Records are stored encrypted at rest in ap-southeast-3, access-controlled, and integrity-protected. Production-grade restoration of historical records can be performed within five working days of regulator request.
8. Training
All staff with merchant-onboarding, transaction-monitoring, customer-support, or technology roles touching transaction data complete AML and CFT training at hire and annually thereafter. Training covers Indonesian regulatory framework, red-flag recognition, sanctions and PEP awareness, escalation procedures, and the anti-tipping-off rule.
Specialised modules are delivered to compliance analysts, the AMLCO, and senior management. Training completion is tracked centrally and is a precondition for retaining production access.
Training content is refreshed at least annually to reflect new typologies, regulator guidance, and observed weaknesses identified through internal quality-review of analyst adjudications. Staff who fail training assessments retake the module before regaining production access.
9. Independent audit and assurance
An independent assessment of the AML and CFT program is performed at least annually by qualified external assessors. Findings are documented with severity ratings, root-cause analysis, and a remediation plan with named owners and target dates. Material findings are reported to the board's risk committee and tracked to closure.
Outcomes of independent assessment, together with regulator examination findings where applicable, drive program improvement.

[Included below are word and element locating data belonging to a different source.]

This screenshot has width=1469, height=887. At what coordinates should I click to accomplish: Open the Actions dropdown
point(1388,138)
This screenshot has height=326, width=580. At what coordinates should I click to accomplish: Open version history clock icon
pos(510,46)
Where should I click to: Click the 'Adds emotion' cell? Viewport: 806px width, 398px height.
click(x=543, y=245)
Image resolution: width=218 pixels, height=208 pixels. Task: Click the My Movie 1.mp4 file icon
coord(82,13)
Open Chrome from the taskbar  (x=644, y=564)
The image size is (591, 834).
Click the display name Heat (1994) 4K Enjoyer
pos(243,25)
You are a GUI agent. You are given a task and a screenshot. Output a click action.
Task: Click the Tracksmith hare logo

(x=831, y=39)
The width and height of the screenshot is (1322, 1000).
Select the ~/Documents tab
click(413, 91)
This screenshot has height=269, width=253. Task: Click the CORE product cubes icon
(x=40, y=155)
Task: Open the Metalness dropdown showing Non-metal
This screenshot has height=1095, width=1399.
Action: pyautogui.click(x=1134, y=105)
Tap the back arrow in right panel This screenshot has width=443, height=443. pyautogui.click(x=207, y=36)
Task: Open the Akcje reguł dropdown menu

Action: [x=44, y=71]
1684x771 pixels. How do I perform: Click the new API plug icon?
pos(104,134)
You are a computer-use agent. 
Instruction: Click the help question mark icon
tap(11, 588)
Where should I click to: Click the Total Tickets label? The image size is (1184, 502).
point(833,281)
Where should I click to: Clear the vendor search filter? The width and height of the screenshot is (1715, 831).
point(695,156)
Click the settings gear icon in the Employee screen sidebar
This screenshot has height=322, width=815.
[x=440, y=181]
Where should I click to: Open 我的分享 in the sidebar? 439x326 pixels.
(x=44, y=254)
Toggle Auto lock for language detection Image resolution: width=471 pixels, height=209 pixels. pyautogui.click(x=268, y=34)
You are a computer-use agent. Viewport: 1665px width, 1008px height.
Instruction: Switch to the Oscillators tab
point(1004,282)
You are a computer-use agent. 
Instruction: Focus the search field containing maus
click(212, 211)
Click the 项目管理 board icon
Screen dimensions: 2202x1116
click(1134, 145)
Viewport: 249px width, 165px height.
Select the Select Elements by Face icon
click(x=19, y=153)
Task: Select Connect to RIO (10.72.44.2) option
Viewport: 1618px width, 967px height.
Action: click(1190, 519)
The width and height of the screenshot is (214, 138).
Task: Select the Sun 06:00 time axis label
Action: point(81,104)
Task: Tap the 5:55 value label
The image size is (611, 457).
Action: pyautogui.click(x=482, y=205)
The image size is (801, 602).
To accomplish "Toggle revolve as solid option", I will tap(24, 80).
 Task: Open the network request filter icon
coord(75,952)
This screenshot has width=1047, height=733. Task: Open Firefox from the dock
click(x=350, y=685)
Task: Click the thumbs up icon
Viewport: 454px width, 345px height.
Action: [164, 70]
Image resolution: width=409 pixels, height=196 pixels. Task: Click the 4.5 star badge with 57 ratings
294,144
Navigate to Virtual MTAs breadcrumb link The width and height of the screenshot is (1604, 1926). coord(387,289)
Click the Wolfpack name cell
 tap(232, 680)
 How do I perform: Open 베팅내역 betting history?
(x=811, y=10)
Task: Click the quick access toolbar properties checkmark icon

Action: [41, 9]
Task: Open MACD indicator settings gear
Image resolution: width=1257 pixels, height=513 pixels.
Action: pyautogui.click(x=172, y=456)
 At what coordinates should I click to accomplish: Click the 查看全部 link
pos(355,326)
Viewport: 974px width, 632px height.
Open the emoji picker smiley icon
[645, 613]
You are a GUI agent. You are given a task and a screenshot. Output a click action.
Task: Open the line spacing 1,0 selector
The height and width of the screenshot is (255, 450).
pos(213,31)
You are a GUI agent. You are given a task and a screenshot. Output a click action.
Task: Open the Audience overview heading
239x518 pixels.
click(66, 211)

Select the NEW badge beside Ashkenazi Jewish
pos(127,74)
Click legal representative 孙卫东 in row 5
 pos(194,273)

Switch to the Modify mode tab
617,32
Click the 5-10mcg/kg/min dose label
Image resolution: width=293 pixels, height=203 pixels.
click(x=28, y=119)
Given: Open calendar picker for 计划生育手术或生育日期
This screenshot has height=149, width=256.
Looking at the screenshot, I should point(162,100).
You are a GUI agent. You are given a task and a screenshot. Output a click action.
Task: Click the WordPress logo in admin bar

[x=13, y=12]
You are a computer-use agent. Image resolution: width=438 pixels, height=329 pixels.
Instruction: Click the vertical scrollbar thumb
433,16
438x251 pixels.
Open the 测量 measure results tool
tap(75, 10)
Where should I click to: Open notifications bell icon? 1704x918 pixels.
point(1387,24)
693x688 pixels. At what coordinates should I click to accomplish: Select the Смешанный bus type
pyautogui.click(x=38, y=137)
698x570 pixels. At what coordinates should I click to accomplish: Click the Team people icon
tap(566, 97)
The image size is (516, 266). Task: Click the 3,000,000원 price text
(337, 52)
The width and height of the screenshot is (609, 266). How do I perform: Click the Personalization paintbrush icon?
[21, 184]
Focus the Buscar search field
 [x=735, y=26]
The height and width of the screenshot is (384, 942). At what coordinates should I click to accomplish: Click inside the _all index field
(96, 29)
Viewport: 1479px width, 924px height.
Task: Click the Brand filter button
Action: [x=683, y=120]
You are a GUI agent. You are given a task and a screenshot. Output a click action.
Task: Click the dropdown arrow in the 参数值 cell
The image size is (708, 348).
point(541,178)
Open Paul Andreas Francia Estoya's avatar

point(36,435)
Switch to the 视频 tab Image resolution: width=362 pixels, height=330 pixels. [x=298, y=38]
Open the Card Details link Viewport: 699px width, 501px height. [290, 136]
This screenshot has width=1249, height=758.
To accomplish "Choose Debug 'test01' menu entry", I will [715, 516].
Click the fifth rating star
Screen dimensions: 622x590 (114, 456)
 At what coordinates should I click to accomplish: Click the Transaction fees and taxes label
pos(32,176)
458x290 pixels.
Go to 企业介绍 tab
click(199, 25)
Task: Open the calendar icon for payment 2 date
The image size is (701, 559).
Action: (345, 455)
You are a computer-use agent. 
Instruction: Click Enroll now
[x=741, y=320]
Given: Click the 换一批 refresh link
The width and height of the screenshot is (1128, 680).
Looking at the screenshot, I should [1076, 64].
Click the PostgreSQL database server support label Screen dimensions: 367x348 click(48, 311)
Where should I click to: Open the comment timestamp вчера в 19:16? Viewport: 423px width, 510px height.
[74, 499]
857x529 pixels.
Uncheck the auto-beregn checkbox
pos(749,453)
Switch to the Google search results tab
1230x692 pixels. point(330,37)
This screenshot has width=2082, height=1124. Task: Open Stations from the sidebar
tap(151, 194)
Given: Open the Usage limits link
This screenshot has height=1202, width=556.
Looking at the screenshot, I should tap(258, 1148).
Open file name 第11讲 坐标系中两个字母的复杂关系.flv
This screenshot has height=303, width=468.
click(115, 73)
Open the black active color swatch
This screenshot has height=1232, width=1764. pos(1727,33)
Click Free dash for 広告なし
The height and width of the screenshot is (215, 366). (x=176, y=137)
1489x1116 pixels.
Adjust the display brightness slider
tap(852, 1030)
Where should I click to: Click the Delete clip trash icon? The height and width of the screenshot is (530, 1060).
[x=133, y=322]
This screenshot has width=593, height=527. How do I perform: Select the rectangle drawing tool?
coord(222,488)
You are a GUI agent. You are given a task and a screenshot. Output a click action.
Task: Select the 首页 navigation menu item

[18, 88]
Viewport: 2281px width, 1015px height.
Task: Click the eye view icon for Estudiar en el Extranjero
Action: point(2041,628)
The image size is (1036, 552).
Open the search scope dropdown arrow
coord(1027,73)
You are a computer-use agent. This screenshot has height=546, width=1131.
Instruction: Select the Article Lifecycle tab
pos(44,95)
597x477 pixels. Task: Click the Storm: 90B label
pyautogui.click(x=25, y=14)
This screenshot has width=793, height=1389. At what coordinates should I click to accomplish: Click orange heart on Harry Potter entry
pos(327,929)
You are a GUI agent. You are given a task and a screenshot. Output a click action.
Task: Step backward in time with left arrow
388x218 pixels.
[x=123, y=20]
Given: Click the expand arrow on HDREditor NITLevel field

We commit to addressing high and critical findings on a service-level basis aligned with regulator expectations.
Independence is preserved by appointing assessors who do not also provide ongoing AML or CFT services to UnitPay, and by ensuring assessor reports are presented directly to the board's risk committee rather than mediated through executive management.
Assessment scope rotates over a multi-year cycle so that every component of the program (governance, due diligence, screening, monitoring, reporting, training, record-keeping, technology) receives focused review at least once in the cycle. Out-of-cycle assessments are commissioned on material risk events.
10. Cooperation with regulators
UnitPay cooperates fully with Bank Indonesia, OJK, PPATK, and law enforcement under valid legal process. We respond to information requests within the timelines set out in the request or by applicable law, and we maintain dedicated contact channels for each regulator. Inquiries from authorised investigators may be directed to compliance@unitpay.net or through the formal channels established in our regulatory licensing documentation.
Where international cooperation is requested through legitimate mutual legal assistance channels (for example, through Bank Indonesia's bilateral arrangements or PPATK's egmont-group counterpart relationships), UnitPay supports the request consistent with Indonesian law and any applicable cross-border data-protection safeguards described in our UU PDP Personal Data Notice.
Information shared with regulators is the minimum necessary to address the request. Records of regulator interactions are retained as part of the program record so that the cumulative pattern of cooperation is itself auditable.